Supreme Court of Mississippi, Division B
Feb 23, 1931
160 Miss. 603 (Miss. 1931)

Opinion

No. 28812.

February 23, 1931.

1. STATUTES.

Where construction of statute was doubtful, substantial re-enactment constitutes acceptance of uniform executive and administrative construction.

2. LEVEES and FLOOD CONTROL.

Levee taxes assessed on mileage basis against railroad within levee district held in lieu of all other levee taxes, including uniform ad valorem tax against property (Laws 1878, c. 117, section 5; Laws 1886, c. 7; Laws 1908, c. 125; Laws 1914, c. 282).

APPEAL from circuit court of Hinds county, First district; HON. W.H. POTTER, Judge.

P.C. Canizaro, of Vicksburg, and Franklin, Easterling Rosenthal, of Jackson, for appellant.

• **AIM**
Reproduce the entire court opinion excerpt word for word. The material after this point has no connection to the court opinion excerpt.

• **DATA SECTION**

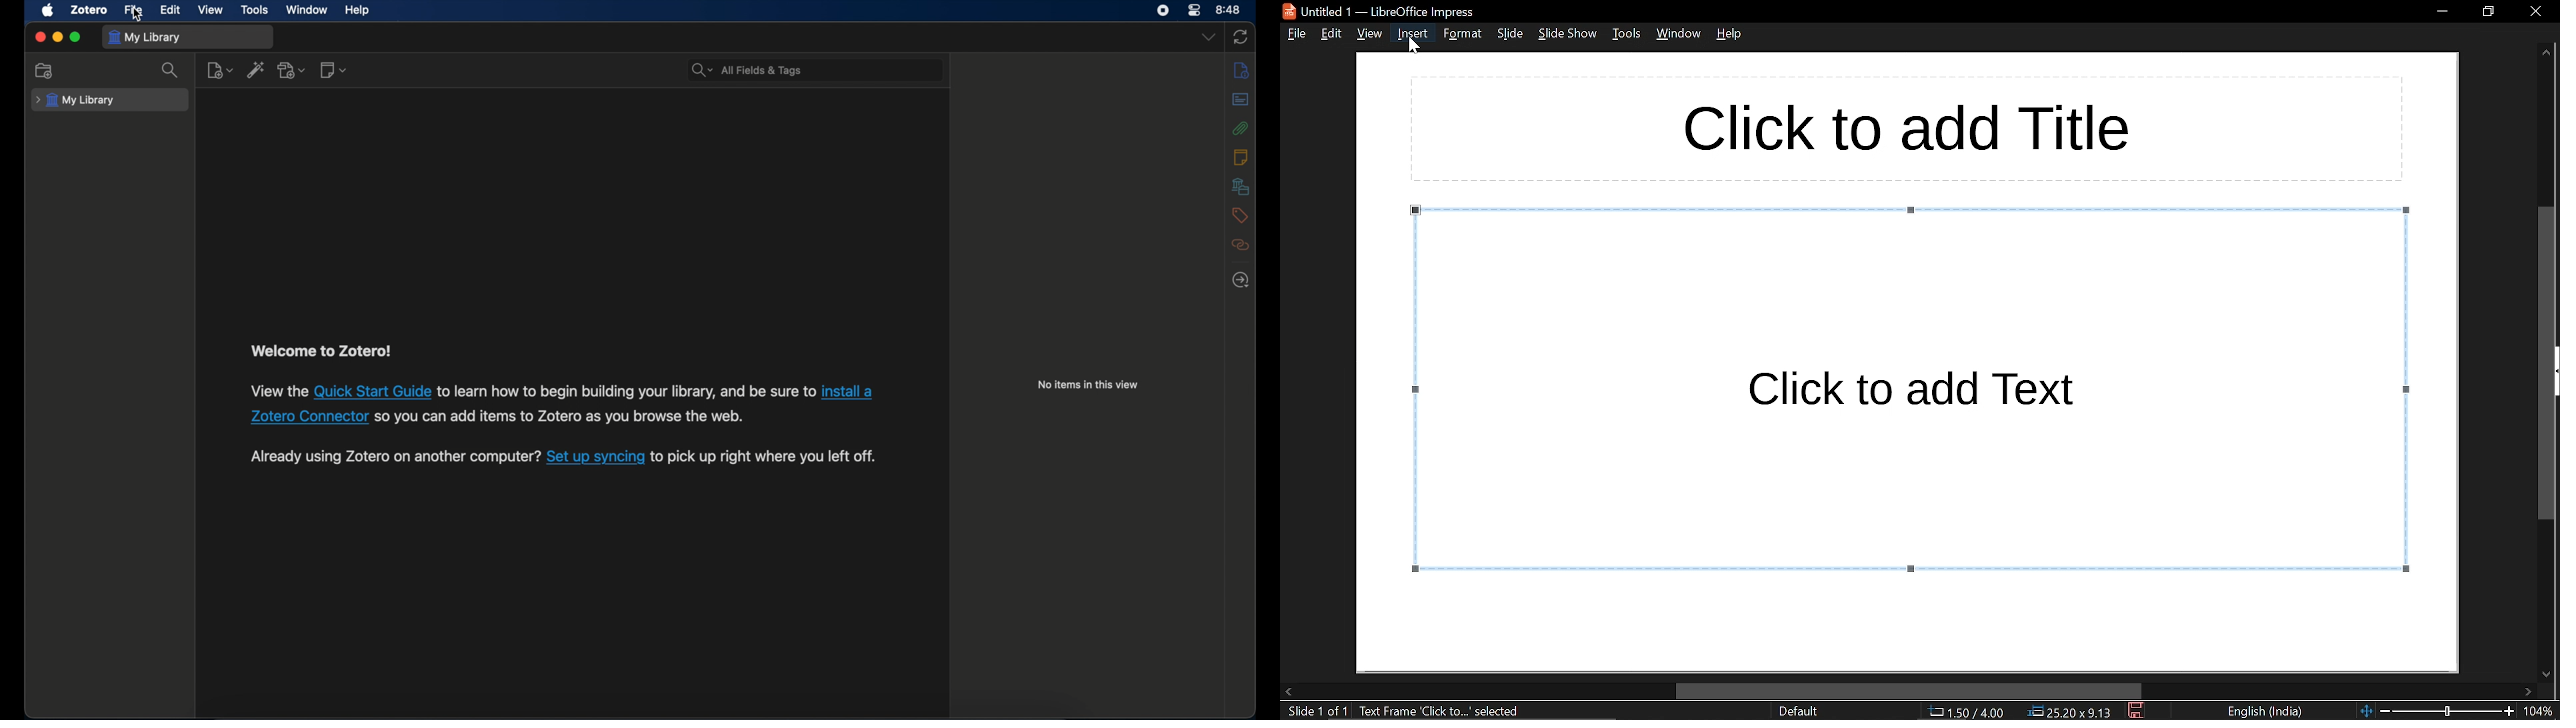 The width and height of the screenshot is (2576, 728). I want to click on software information, so click(395, 457).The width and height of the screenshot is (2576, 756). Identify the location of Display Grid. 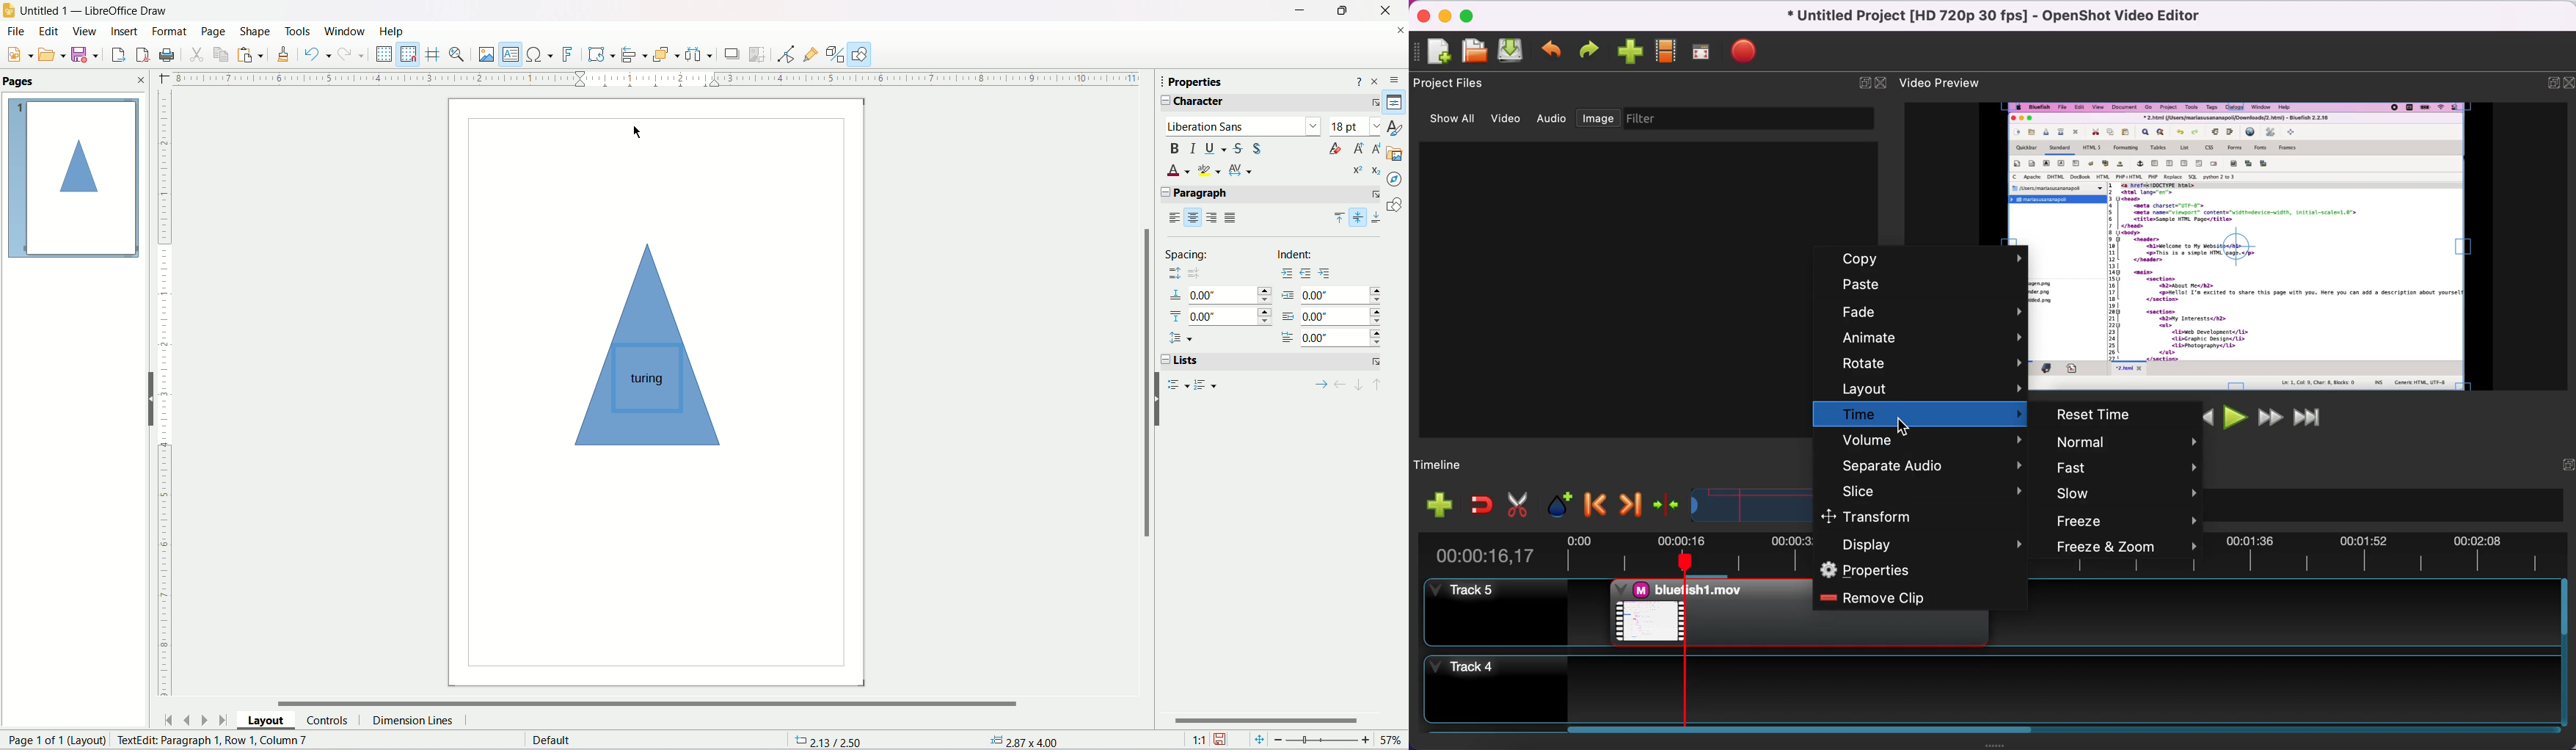
(384, 54).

• **SOLVED PROBLEM**
Supreme Court of Mississippi, Division B
Feb 23, 1931
160 Miss. 603 (Miss. 1931)

Opinion

No. 28812.

February 23, 1931.

1. STATUTES.

Where construction of statute was doubtful, substantial re-enactment constitutes acceptance of uniform executive and administrative construction.

2. LEVEES and FLOOD CONTROL.

Levee taxes assessed on mileage basis against railroad within levee district held in lieu of all other levee taxes, including uniform ad valorem tax against property (Laws 1878, c. 117, section 5; Laws 1886, c. 7; Laws 1908, c. 125; Laws 1914, c. 282).

APPEAL from circuit court of Hinds county, First district; HON. W.H. POTTER, Judge.

P.C. Canizaro, of Vicksburg, and Franklin, Easterling Rosenthal, of Jackson, for appellant.